井出草平の研究ノート

中国でインターネット依存の治療として電気けいれん療法を行うことを禁止(ガーディアン)

www.theguardian.com

インターネット依存症に電気けいれん療法を行うことの懸念が高まり、2009年に中国の保健省が中止を勧告したようだ。中央政府の保健省が電気けいれん療法を実施している山東省の保健部に要請を行ったと報道されている。インターネット依存症の定義があまりにも漠然としていると専門家は指摘している、とのこと。

ある専門家たちは、2008年にインターネット依存症の最初の診断定義を行ったそうだ。

  1. 1日に少なくとも6時間をオンラインで過ごす
  2. オンラインに戻るために切望を含む

1と2の少なくとも1つ。

  1. 社会的な接触の恐怖
  2. 集中困難や睡眠

他の専門家は、この定義はあまりにも一般的すぎること、基準があまりにも曖昧であるため、多くの依存症ではない人たちが、この定義に当てはまると主張している、とのこと。
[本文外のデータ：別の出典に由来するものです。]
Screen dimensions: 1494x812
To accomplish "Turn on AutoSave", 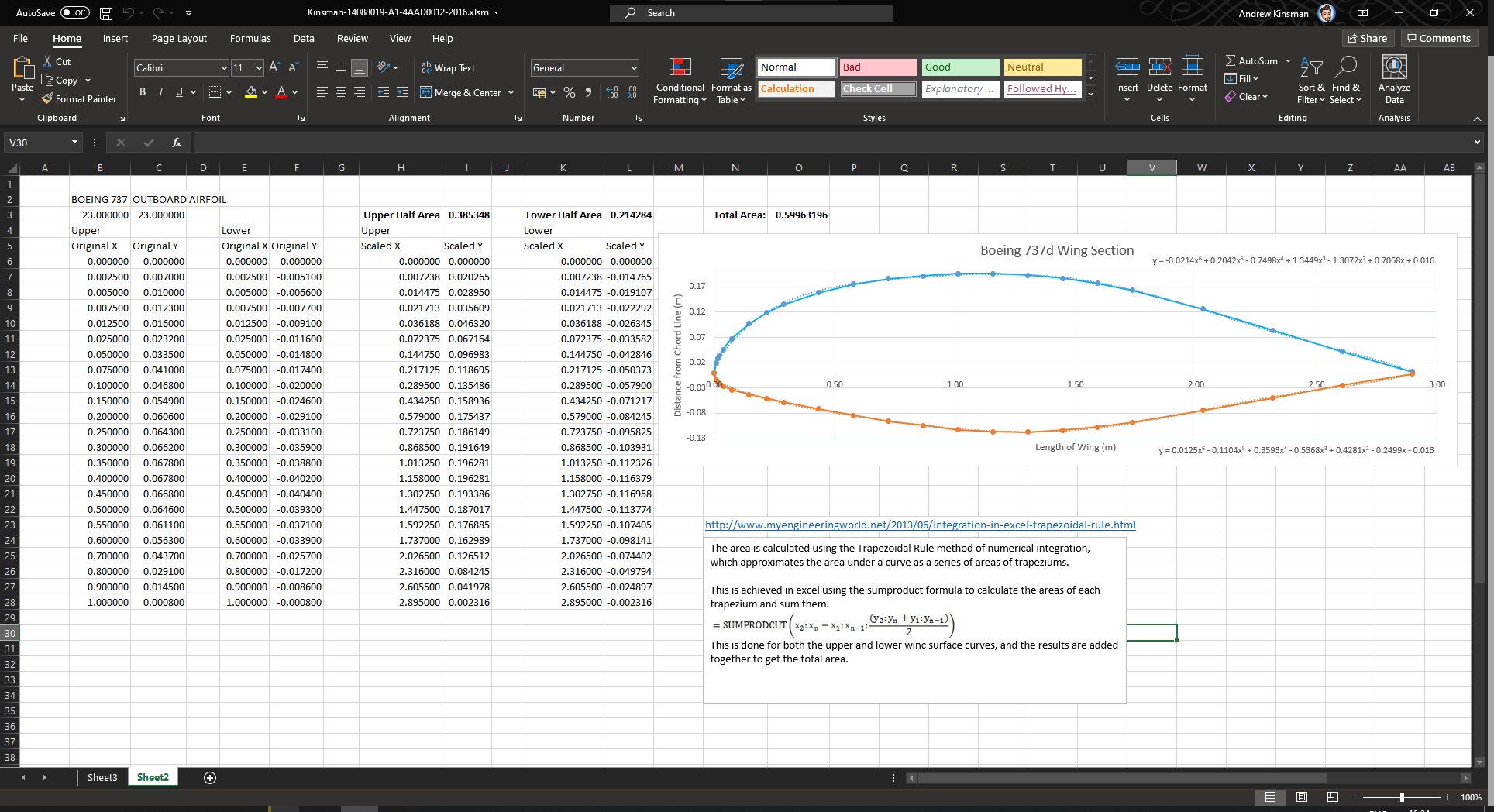I will pyautogui.click(x=74, y=12).
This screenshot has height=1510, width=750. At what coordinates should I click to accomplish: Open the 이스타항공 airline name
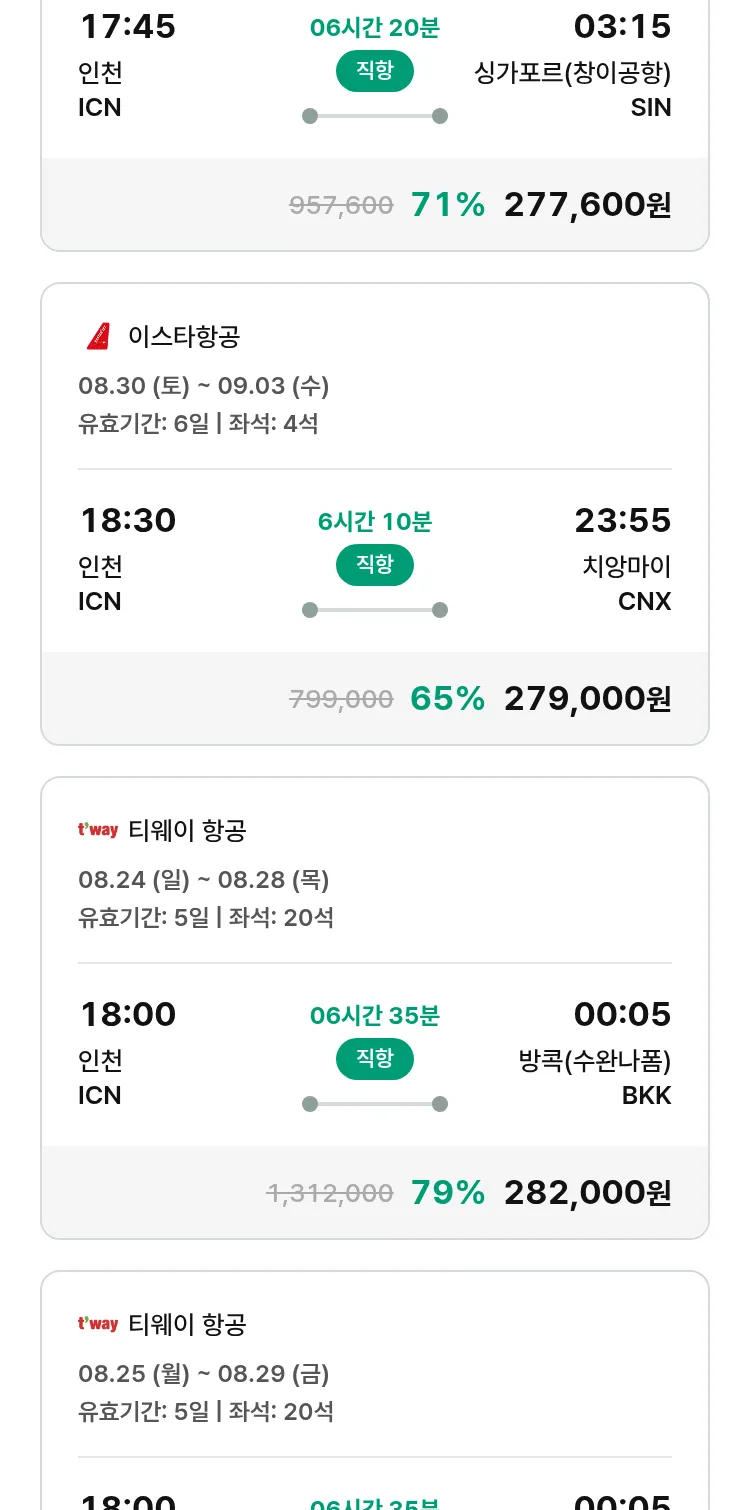(184, 337)
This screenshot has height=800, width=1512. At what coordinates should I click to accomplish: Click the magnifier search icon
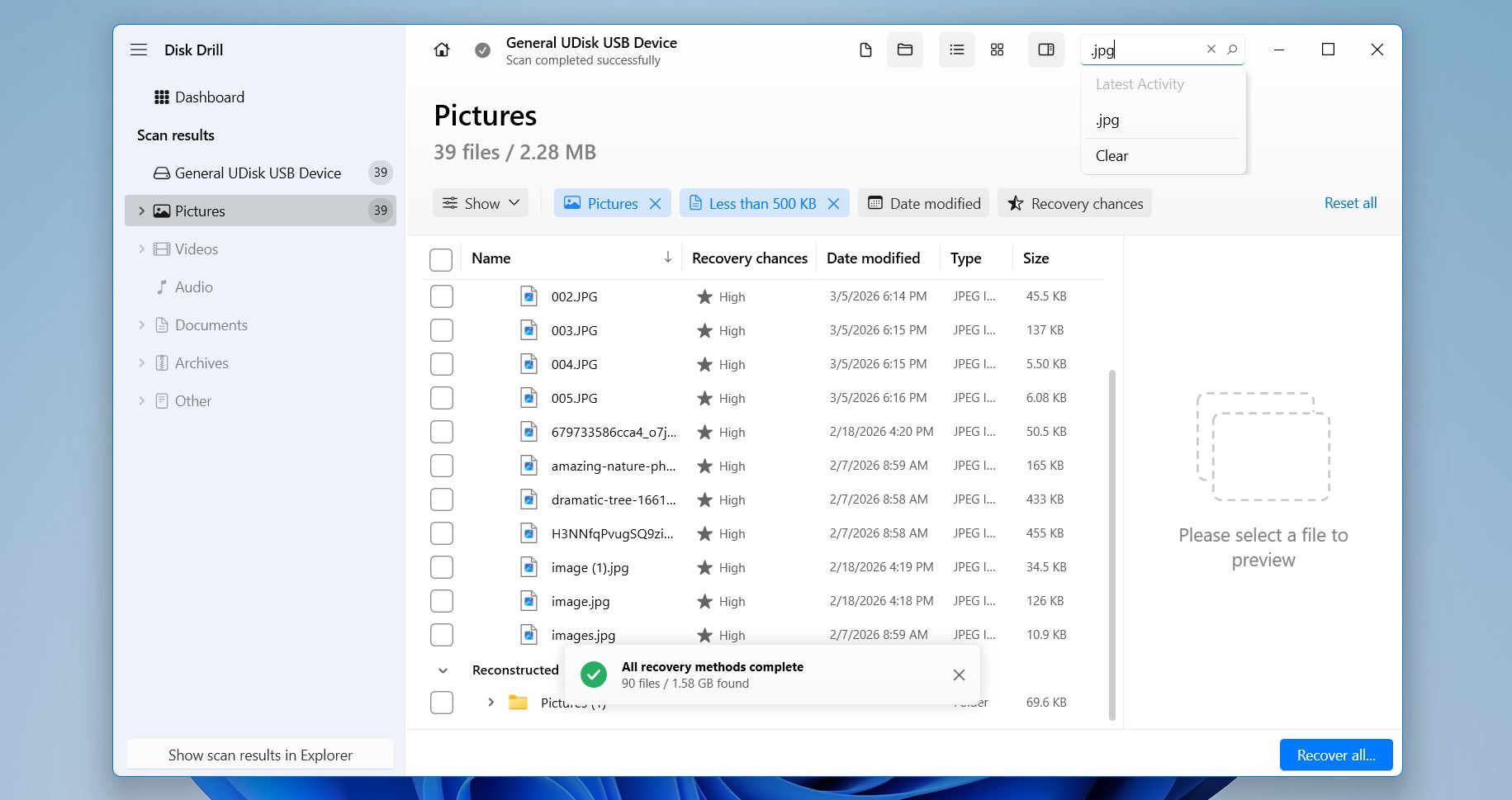point(1232,50)
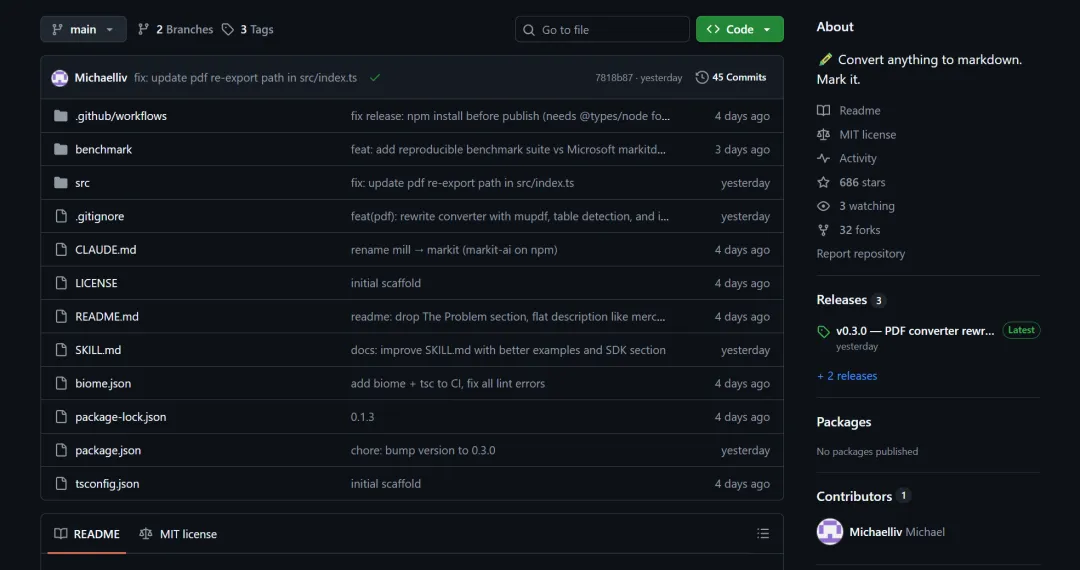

電気けいれん療法の禁止は、山東省臨沂市の精神科病院の楊永信医師(参照)が電気けいれん療法行っているという報道を受けてのものだった。北京ニュースによると、楊氏は、脳に小さな電流を流すことで脳を覚醒させるという治療法を考案したという。彼は刺激が苦痛を引き起こすかもしれないが、非常に安全であり、どのような方法でも子供に害を与えないとコメントしている。

北京のニュースによると、記者が楊氏のセンターを利用したいと申し出ると、治療費が月5,500元(£500)だった言われたという。記者が電気けいれん療法が使用されるかどうか尋ずねると、スタッフはそれが「パルス療法(pulse therapy)」 と呼ばれるべきでもので、特殊な状況においてだけ、使用されたと言った、という。

なお、別の施設(济南军区总医院)のTao Ran氏によると、病院で治療の対象となっているのは、オンラインゲームの利用者がほとんどのようで、男性が90%、15-18歳が80%とのことである。